The development of competitive industrial bioprocesses is crucial to boost biotechnological production, which drives the transition towards a sustainable and circular economy, and the research within the FBM Initiative aims to support this development.

research area

The loss of productivity in large-scale bioprocesses can often be related to physiological changes in the production host. This research area aims to elucidate the physiological response of a production organism to the environmental conditions encountered during a  fermentation process and develop superior cell factories and bioprocesses. Gerd Seibold’s group combines genetically encoded sensors for metabolites and signaling molecules with high-throughput methods to analyze adaptations of bacteria when up- and down-scaling fermentations. This knowledge is the basis to engineer production organisms adapted to the conditions in a large-scale bioprocess.
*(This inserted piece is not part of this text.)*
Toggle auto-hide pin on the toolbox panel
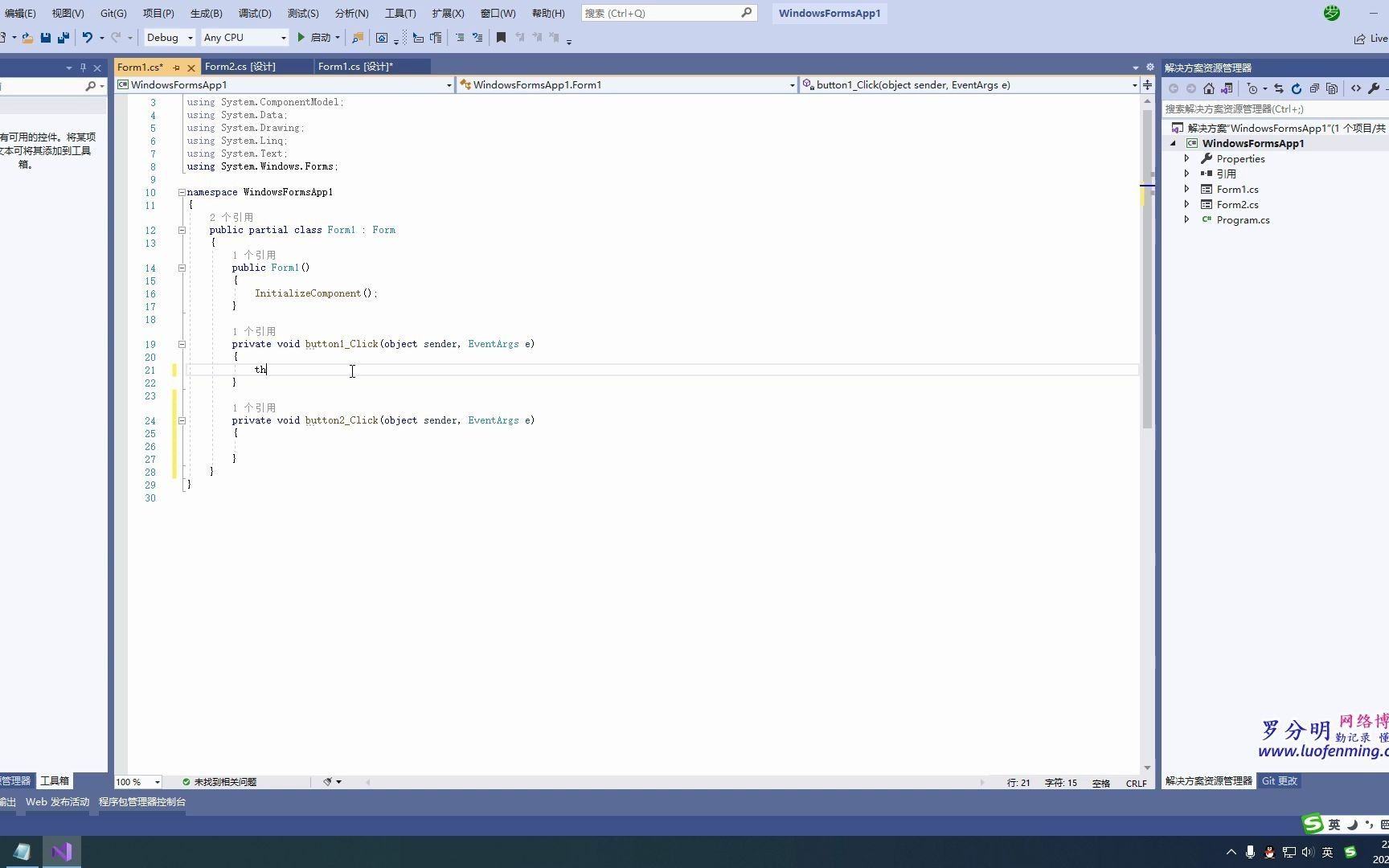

José Luis Martinez’s group Yeast Biotechnology and Fermentation follows a different approach towards superior production organisms: exploring and exploiting the natural biodiversity and developing bioprocesses with novel cell factories. These are naturally better adapted to the respective fermentation process due to their robustness, less demanding process conditions, and a wider range of possible feedstocks. This research is closely connected with Fermentation Scale-up and Scale-down and with the Automation and High-Throughput micro-Fermentation Unit of DTU Bioengineering’s Fermentation Core.

Research area

When translating a bioprocess from laboratory‐scale to industrial conditions, gradient formation and inhomogeneity can significantly affect the performance of the bioprocess. A better understanding of the interactions between process conditions and cell physiology is needed to develop more robust production hosts. Helena Junicke and coworkers combine applied fermentation studies and computational approaches to investigate the production hosts behavior and design efficient bio-based production systems. This includes the development of sensors and CFD-guided fermentation scaling. This research is closely connected with Fermentation Physiology and Performance and with DTU Chemical Engineering’s Pilot plant. Here, Jakob Kjøbsted Huusom and coworkers are developing Digital Twins of Pilot-Scale Operations because especially digitalization is expected to boost process understanding in real-time and operations.

Research area

Depending on the product, the downstream process can attribute up to 80% to the process operating costs and is therefore an important factor in the design of competitive bioprocesses. Manuel Pinelo and coworkers design and develop solutions for the purification of fermentation products by combining current knowledge with novel techniques. This results in new topologies or hybrid operations, which can contribute to a more efficient, economically viable, and/or environmentally friendly production. Among other aspects, this involves scale-up and scale-down of chromatography, solvent selection for liquid-liquid extraction of small molecules, in-situ product removal, and the investigation of the connection between host selection and engineering with downstream processing. The development of a digital twin for an ion-exchange chromatography separation was initiated in collaboration with Jakob Kjøbsted Huusom and coworkers.

Research area

Research in biomanufacturing is becoming increasingly data intensive. This has led to the active application of AI in various stages of system metabolic engineering. Marjan Mansourvar and her research group Bio Data Science & Digitalization focuses on digital transformation by AI to design optimized bioprocesses with a streamlined, data-driven approach, and digital models of different modules and sub-modules. They are applying new computational techniques to support synthetic biology to store and manage large amounts of biological data and to use powerful machine learning algorithms for enzymes discovery, modelling, simulation, and computational design.